Supreme Court of Vermont. May Term, 1926
Nov 4, 1926
100 Vt. 99 (Vt. 1926)


In Houghton v. Grimes, 1926, 100 Vt. 99, 135 A. 15, 18, the Court said that "[a]t common law an unincorporated association, as regards its rights and liabilities, is fundamentally a large partnership."

Summary of this case from Penrod Drilling Company v. Johnson


Opinion filed November 4, 1926.

Exceptions to Findings — Time of Filing of Transcript Determined from County Clerk's Filings — Authority of Chancellor To Extend Time for Filing Exceptions — Unincorporated Association — Agreement by Member — Conclusiveness of Chancellor's Findings of Fact — Partnership — Right of Individual Partner To Maintain Action under Certain Circumstances.
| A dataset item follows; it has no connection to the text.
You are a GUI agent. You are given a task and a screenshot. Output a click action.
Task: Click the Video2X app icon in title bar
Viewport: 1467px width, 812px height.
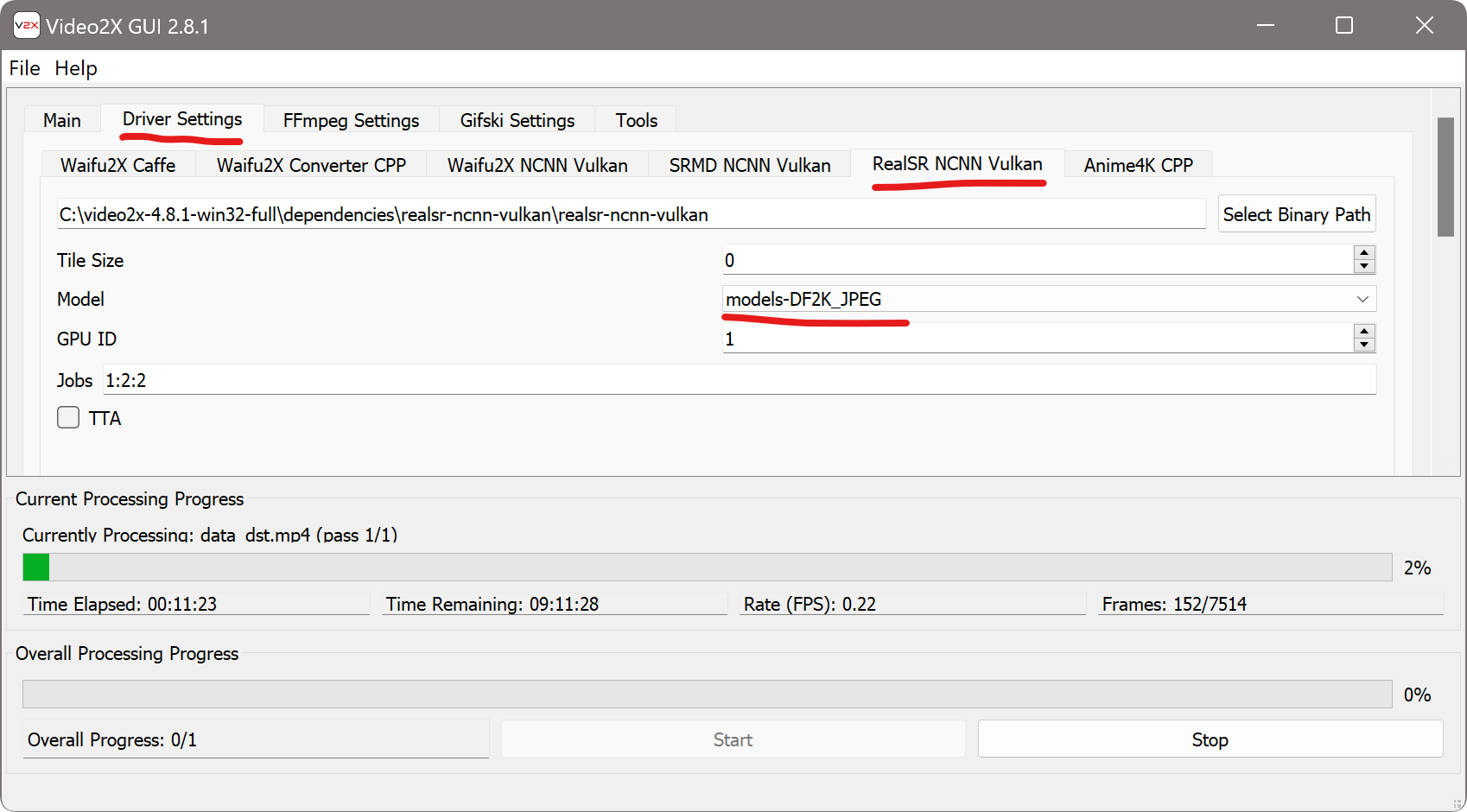(x=26, y=26)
1. Where by order of chancellor plaintiffs on petition therefor were duly granted 10 days after filing of transcript by reporter within which to file exceptions to findings of fact by chancellor, date of such filing is to be determined by filing placed on transcript by county clerk, rather than date of reporter's certificate as to correctness of transcript.

2. G.L. 2258, governing exceptions in cases tried by county court, is made to apply to causes in chancery by G.L. 1511, and authorizes chancellor to fix time for filing exceptions to findings.

3. In suit against member of unincorporated association, formed by individuals composing same for purpose of development of water power "to their mutual advantage, share and share alike," to enjoin him from proceeding in an action at law to collect certain corporate certificates of indebtedness issued to him, purchased with his knowledge and consent from money contributed to association by him, held that claimed agreement by him not to collect such certificates, but to permit money to remain in investment until properties purchased and controlled by such corporation had been disposed of, was not established.

4. Chancellor's findings of fact must stand if there is evidence fairly and reasonably tending to support them.

5. Unincorporated association held to be a partnership.

6. Partner may maintain action against corporation on certificate of corporate indebtedness, purchased with partnership funds, and issued to such partner, although action be against interest of other partners.

APPEAL IN CHANCERY. Heard on pleadings and facts found by chancellor after the April Term, 1925, Windham County, Moulton, Chancellor. From a decree dissolving temporary injunction order and rendering judgment for defendant, the plaintiffs appealed. The opinion states the case. Affirmed.

James P. Leamy and Wm. R. Daley for the plaintiffs.

A.V.D. Piper and Herbert G. Barber for the defendants.


The question in issue is whether defendant Grimes can maintain his suit at law, brought against the Central New Hampshire Power Company of Maine in the Windham County Court, to recover the amount of certain certificates of indebtedness of said company payable to him. The plaintiffs in the instant suit are Frederick L. Houghton and a large number of individuals belonging with him to a voluntary association known as the Frederick L. Houghton and Associates, the said power company, and the Central Light and Power Company of Massachusetts.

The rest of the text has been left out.